[DATA]
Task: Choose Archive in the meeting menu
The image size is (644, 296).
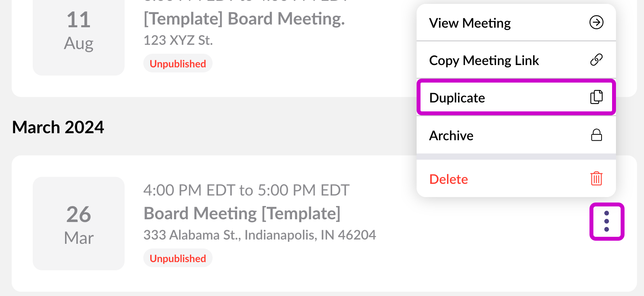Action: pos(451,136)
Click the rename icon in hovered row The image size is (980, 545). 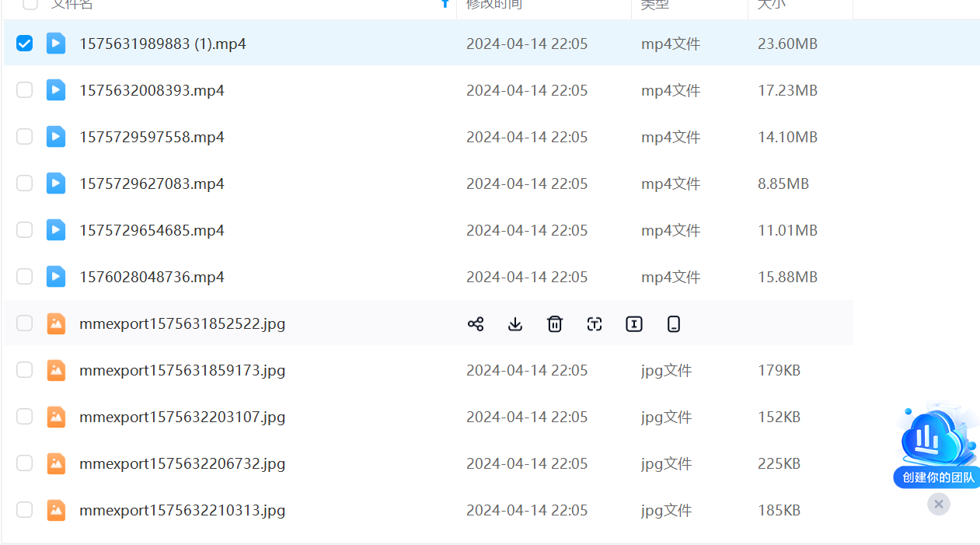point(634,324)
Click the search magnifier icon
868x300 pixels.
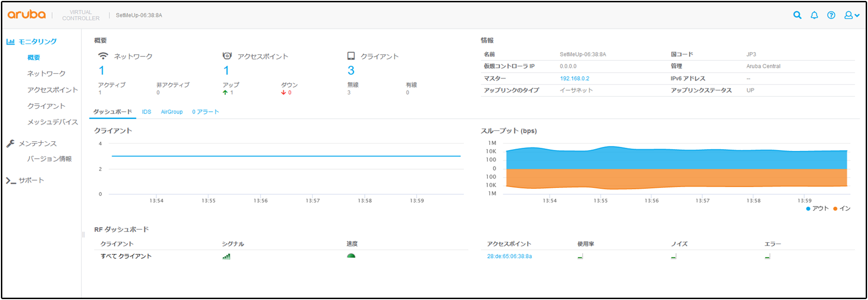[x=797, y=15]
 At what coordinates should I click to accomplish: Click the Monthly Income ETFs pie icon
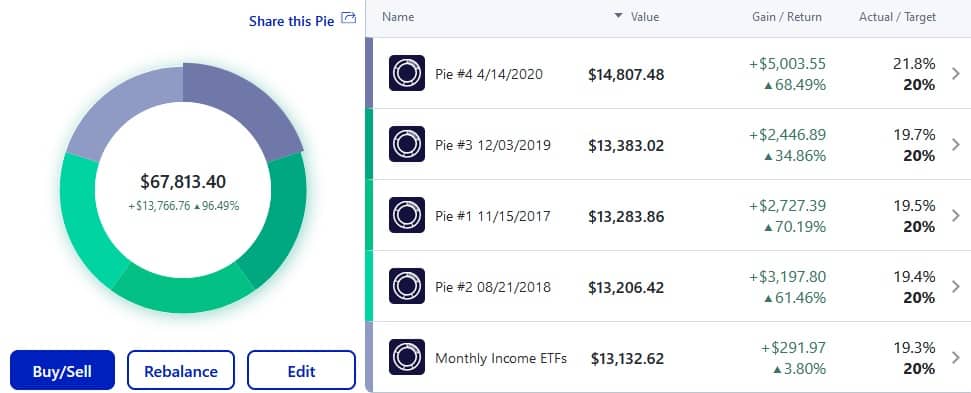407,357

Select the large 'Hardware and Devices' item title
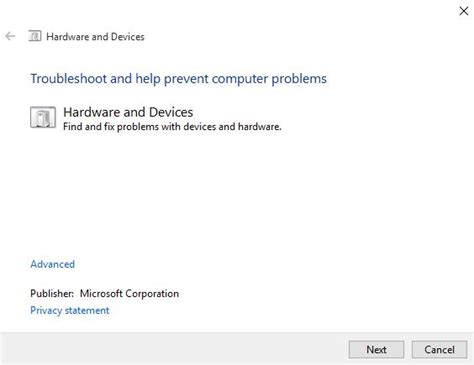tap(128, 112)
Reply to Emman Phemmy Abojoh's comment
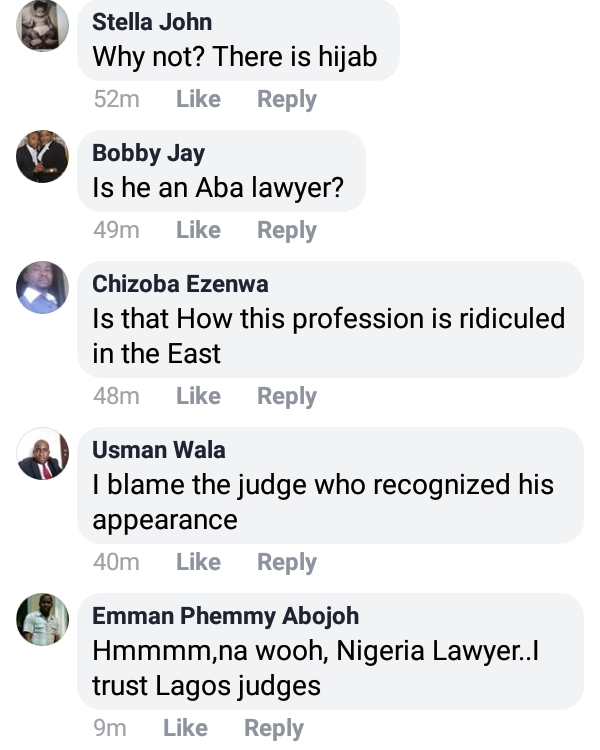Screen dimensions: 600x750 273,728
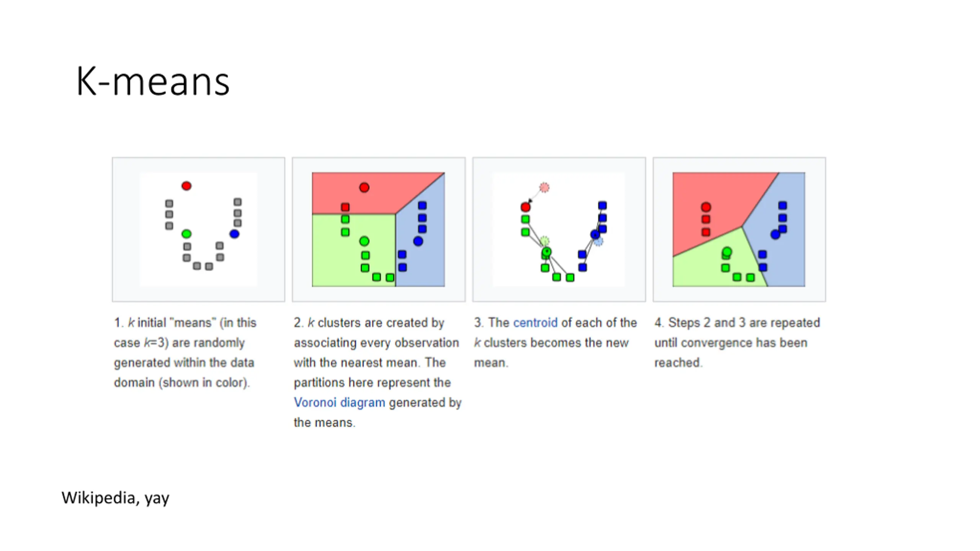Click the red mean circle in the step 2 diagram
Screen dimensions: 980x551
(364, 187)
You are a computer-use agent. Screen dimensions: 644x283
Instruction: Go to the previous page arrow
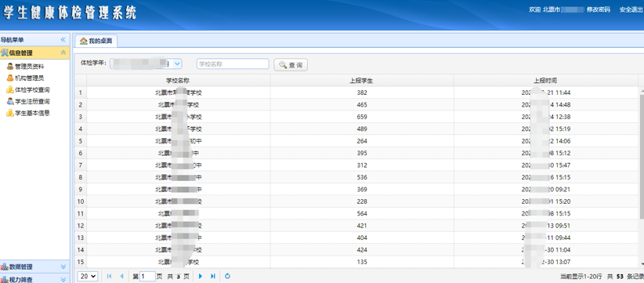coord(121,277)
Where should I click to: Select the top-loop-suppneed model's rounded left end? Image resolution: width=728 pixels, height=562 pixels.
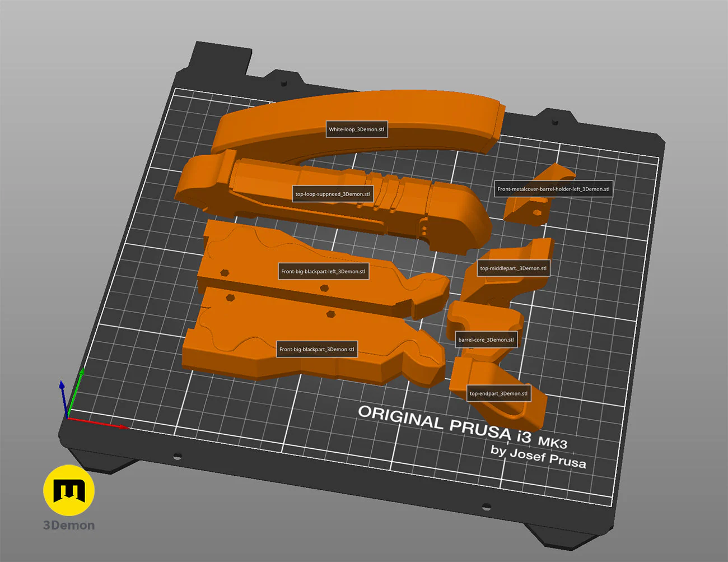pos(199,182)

[TASK PROMPT] Print only the lines running from the one containing "You are a computer-use" to the end of the data above, exactly; include no pictures.

[YOUR SOLUTION]
You are a computer-use agent. Screen dimensions: 644x283
Instruction: Go to the previous page arrow
coord(121,277)
Where should I click to: Select the top-loop-suppneed model's rounded left end? Image resolution: width=728 pixels, height=562 pixels.
pos(199,182)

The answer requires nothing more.